THE PRACTICE OF MEDICAL UNDERWRITING
While medical underwriting may appear undesirable, its manifestation in insurance markets reflects competitive pressure to keep premiums low. The fundamental principle of insurance is to pool risks across a large group of beneficiaries, charging each of them the same premium to at least cover average expenses. However, with insurers competing to sell policies, companies are often driven to offer lower premiums to individuals or firms with lower than average expected healthcare use. If one insurer does not offer a competitive package, others may. Instead of letting these low-cost policies be bid away, the insurer willingly allows them to be separated from the general risk pool with a more attractive premium. After separating out these 'good' risks, the insurer is left with a more costly group that faces higher average premiums. Thus, competitive pressures force insurers to separate beneficiaries according to their systematic risk; the corporate survival of an insurer may depend on its ability to successfully identify beneficiaries with lower or higher expected costs.
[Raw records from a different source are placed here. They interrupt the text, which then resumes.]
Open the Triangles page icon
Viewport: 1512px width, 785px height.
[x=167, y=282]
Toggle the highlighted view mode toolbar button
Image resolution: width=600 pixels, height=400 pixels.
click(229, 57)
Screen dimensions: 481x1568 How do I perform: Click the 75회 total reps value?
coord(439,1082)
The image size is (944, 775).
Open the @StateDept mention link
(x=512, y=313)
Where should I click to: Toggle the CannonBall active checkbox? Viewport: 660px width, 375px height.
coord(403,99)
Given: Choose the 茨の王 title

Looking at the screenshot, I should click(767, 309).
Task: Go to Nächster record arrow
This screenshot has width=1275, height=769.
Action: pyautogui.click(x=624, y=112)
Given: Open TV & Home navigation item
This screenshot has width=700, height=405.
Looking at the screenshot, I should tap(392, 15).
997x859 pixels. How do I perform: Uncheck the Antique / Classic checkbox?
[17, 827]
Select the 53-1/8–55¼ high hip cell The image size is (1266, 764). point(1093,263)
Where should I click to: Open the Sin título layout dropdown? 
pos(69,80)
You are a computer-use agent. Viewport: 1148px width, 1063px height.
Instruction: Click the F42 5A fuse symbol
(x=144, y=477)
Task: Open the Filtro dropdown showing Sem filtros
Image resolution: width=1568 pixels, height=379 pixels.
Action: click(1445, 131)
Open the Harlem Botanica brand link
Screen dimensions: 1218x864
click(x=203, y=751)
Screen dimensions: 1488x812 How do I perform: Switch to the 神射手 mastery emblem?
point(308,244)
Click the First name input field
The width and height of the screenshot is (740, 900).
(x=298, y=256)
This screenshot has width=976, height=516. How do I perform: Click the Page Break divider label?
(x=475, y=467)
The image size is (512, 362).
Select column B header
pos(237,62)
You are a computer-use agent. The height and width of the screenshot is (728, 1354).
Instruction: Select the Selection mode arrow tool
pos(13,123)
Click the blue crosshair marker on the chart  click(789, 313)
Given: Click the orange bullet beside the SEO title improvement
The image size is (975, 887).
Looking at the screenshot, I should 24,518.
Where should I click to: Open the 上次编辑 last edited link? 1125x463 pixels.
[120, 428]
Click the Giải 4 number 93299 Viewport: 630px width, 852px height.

Insurers have several ways of varying premiums according to systematic risk. Sometimes higher premiums are based on past claims experience, a practice known as "experience rating." Experience rating leads insurers to adjust premiums annually for firms and other group policies based on how much medical care the group has used in the previous year. However, some insurers base higher premiums not on actual claims experience, but rather on identifying an individual or small group with a larger beneficiary pool that has "typically" higher expenditures. For instance, because medical expenses vary systematically by age and gender, when insurers sell individual policies, they charge companies different premiums, based on the number of men and women and older and younger workers. In the small group insurance market, insurers often set the premium as a function of the age and sex distribution of the firm's workers. Other nonmedical factors, such as working in an occupation known to have higher medical expenses, may result in higher premiums (U.S. Library of Congress 1988).
Insurers may also associate individuals (outside the group market) with larger beneficiary pools based on the presence of certain medical conditions. It is for this reason that some insurers require new beneficiaries to reveal health conditions that are known to increase the use of medical care.(2) Under extreme conditions, the chronically ill can be singled out for individual premium increases or be denied access to insurance at any price (Freudenheim 1990).